[Source material — start]

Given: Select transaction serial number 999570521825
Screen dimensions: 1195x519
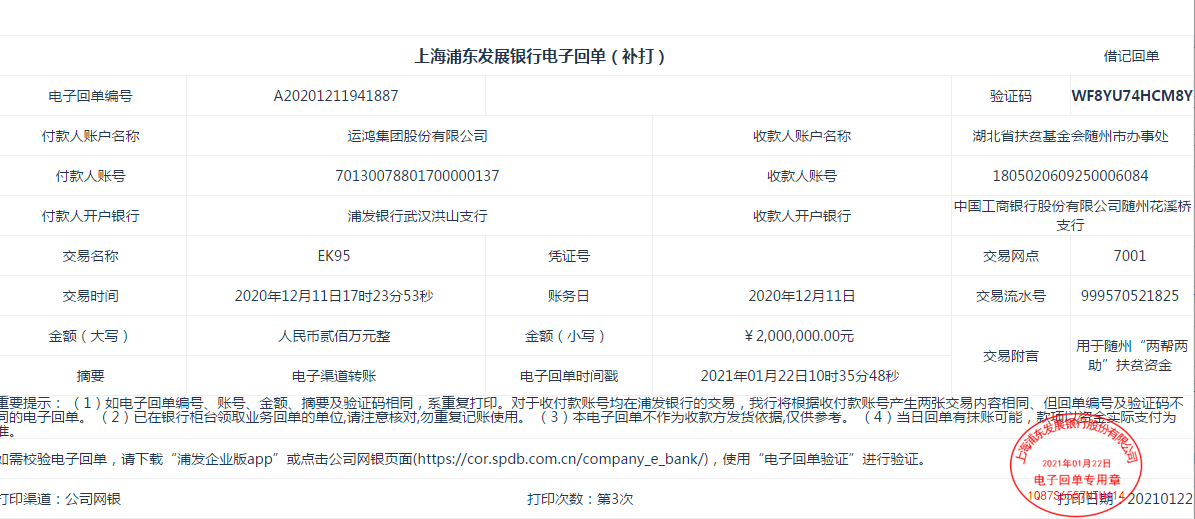Looking at the screenshot, I should [x=1130, y=296].
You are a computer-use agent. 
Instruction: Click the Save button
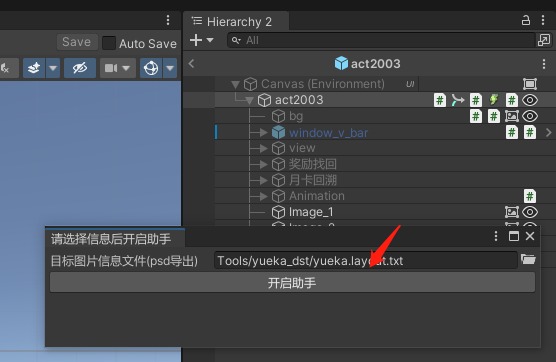coord(77,42)
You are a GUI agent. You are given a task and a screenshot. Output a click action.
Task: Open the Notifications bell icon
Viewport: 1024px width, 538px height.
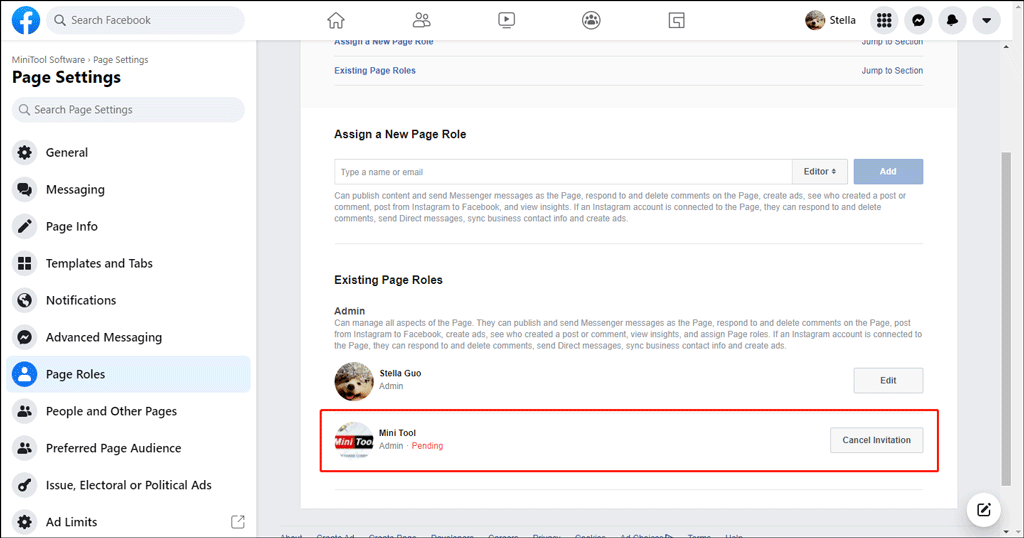(952, 20)
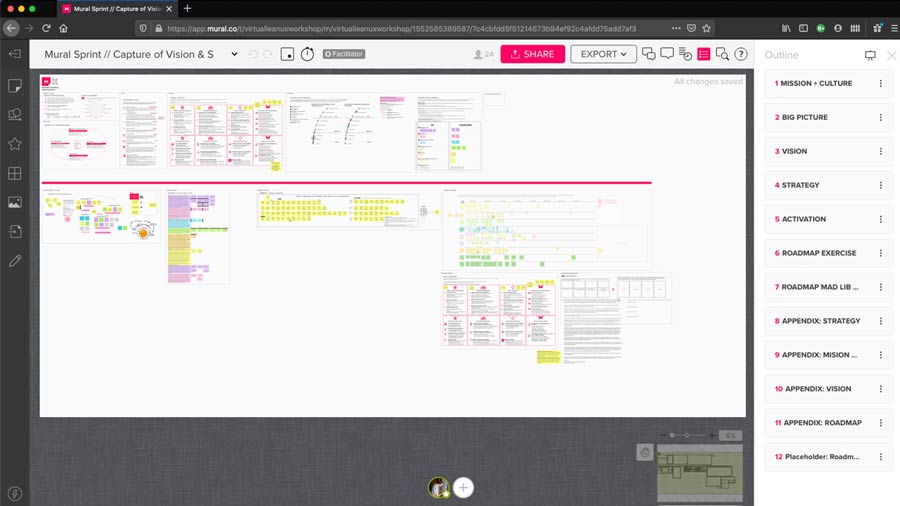Toggle the outline panel button in toolbar
This screenshot has height=506, width=900.
click(x=704, y=54)
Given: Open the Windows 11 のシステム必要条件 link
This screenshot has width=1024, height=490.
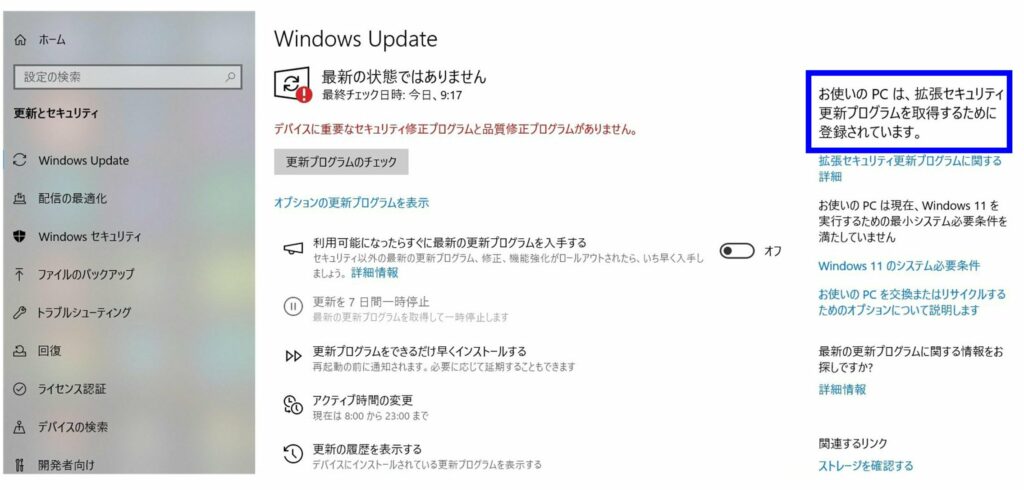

[Source material — finish]

Whenever the word "Open" appears in a line above, copy that line.

Task: Open the Notifications bell icon
Given: Open the Windows 11 のシステム必要条件 link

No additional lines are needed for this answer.